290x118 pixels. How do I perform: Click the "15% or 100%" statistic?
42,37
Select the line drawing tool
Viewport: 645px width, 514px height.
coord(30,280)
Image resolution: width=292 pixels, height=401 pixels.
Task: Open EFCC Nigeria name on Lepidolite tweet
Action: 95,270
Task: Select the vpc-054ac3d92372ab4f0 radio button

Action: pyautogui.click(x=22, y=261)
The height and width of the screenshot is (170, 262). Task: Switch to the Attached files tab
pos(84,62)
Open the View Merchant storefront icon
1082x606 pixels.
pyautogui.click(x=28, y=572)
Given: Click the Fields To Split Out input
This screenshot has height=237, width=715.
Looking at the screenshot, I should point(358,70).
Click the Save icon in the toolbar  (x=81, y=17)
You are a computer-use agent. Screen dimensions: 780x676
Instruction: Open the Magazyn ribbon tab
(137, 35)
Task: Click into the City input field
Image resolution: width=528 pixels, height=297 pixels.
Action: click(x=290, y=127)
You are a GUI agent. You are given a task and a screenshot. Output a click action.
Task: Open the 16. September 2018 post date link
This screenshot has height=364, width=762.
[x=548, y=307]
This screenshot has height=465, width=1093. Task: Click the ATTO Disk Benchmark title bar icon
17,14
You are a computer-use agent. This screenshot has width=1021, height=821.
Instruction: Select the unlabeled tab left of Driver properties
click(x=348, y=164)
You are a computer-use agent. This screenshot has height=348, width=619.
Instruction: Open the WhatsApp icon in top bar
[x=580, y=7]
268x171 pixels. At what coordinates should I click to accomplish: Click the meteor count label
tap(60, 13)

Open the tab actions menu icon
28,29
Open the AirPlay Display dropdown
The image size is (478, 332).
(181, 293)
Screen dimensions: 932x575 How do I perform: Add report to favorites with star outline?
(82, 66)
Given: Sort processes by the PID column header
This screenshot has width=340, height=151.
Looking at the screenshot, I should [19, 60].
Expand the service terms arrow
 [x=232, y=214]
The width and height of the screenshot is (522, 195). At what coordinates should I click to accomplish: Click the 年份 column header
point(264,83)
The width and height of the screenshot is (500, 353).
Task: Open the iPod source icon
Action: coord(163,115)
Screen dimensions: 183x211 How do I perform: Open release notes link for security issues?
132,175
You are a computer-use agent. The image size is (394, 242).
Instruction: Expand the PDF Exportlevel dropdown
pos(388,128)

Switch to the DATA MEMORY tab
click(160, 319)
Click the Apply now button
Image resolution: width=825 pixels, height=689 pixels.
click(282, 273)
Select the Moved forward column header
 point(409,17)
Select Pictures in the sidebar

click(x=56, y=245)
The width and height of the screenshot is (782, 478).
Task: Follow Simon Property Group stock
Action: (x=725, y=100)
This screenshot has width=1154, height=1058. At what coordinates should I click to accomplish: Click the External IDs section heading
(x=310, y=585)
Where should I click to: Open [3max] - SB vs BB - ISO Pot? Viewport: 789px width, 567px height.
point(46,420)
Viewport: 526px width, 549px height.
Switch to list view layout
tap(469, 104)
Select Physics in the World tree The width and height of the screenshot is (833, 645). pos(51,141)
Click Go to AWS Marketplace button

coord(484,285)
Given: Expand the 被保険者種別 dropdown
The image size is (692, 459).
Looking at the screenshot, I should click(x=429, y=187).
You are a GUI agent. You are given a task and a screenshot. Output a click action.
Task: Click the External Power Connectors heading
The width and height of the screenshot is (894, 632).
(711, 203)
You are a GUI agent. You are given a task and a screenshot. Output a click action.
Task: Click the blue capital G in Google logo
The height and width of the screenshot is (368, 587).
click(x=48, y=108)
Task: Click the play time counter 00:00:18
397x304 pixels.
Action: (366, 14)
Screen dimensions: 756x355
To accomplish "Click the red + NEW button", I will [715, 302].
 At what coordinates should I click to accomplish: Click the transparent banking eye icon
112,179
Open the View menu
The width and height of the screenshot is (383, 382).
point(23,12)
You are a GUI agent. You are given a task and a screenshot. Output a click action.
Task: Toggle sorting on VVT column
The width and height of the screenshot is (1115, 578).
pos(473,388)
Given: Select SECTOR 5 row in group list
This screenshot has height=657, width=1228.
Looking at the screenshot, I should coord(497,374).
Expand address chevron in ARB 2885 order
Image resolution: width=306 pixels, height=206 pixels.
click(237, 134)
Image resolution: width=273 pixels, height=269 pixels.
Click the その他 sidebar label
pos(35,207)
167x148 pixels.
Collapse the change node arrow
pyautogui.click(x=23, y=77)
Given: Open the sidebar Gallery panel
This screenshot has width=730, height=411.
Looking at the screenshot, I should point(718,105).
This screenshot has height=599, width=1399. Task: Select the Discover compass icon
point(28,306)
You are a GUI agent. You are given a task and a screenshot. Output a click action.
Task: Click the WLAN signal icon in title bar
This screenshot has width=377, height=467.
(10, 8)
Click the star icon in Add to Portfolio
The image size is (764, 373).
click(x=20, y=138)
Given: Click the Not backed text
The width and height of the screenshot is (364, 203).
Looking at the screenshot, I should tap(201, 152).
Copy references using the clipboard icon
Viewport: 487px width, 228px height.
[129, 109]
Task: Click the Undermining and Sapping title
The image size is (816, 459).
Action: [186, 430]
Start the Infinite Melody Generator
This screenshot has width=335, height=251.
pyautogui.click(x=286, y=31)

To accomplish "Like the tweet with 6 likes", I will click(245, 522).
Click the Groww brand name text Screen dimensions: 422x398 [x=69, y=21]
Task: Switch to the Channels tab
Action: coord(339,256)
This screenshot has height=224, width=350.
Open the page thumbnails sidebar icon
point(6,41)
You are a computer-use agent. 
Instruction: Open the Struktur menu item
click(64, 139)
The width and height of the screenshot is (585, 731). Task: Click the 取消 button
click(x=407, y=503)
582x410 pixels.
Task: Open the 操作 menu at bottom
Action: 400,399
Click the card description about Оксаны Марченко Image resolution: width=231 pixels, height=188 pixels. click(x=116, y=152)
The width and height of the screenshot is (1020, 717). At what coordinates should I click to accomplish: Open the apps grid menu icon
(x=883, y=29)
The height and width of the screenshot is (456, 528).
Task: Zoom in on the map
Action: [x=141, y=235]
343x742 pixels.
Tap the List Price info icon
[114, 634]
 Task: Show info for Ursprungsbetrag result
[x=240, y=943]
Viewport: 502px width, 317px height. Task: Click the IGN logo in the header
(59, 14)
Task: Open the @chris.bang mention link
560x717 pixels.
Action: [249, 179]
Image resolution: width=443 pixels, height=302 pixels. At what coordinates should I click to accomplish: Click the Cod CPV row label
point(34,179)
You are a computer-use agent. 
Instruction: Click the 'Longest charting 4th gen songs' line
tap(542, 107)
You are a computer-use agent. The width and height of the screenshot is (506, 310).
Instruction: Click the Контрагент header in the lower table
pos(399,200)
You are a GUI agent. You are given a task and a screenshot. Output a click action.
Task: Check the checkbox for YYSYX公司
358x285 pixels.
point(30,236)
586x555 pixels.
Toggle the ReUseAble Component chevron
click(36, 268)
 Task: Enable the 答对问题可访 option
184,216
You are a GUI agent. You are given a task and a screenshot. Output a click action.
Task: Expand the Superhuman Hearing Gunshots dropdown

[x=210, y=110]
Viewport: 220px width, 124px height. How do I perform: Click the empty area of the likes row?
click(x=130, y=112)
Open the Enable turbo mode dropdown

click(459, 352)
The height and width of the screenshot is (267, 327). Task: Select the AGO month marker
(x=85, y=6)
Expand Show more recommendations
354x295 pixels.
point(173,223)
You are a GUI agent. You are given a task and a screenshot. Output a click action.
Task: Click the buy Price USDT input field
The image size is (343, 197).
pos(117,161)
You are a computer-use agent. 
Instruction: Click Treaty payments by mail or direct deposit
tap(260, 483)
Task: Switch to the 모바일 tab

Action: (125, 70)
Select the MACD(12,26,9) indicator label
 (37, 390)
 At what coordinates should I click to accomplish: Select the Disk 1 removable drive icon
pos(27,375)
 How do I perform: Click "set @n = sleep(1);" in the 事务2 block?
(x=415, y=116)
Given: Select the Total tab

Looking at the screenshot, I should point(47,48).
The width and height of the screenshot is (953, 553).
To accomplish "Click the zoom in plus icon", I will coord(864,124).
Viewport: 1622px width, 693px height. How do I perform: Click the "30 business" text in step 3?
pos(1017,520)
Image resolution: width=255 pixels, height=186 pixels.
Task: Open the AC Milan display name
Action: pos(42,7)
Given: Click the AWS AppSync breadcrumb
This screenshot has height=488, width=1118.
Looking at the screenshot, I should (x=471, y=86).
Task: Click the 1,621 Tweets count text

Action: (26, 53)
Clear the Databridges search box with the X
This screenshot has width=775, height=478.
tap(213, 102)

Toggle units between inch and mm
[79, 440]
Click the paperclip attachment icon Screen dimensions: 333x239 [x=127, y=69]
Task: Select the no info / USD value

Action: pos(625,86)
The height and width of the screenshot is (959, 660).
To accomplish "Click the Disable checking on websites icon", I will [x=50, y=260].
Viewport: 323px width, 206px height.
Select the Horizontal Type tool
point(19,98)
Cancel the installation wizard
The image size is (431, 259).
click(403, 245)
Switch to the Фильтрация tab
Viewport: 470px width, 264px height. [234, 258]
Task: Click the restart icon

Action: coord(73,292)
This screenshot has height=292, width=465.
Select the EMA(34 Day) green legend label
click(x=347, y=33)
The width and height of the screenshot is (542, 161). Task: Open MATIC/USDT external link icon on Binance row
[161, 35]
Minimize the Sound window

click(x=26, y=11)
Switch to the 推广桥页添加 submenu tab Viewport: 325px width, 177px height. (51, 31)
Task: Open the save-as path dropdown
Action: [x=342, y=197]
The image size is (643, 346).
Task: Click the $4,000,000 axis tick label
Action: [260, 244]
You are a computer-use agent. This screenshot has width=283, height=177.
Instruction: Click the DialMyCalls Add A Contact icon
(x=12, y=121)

================================

* YOUR TASK: Which lines in the listing have the string "computer"? Pick them out and copy them.

* TASK OUTPUT:
You are a computer-use agent. Screen dimensions: 780x676
You are a computer-use agent. This screenshot has width=1021, height=821.
You are a computer-use agent. This screenshot has height=348, width=619.
You are a computer-use agent. The image size is (394, 242).
You are a computer-use agent. 
You are a computer-use agent. 
You are a computer-use agent. The width and height of the screenshot is (506, 310).
You are a computer-use agent. 
You are a computer-use agent. This screenshot has width=283, height=177.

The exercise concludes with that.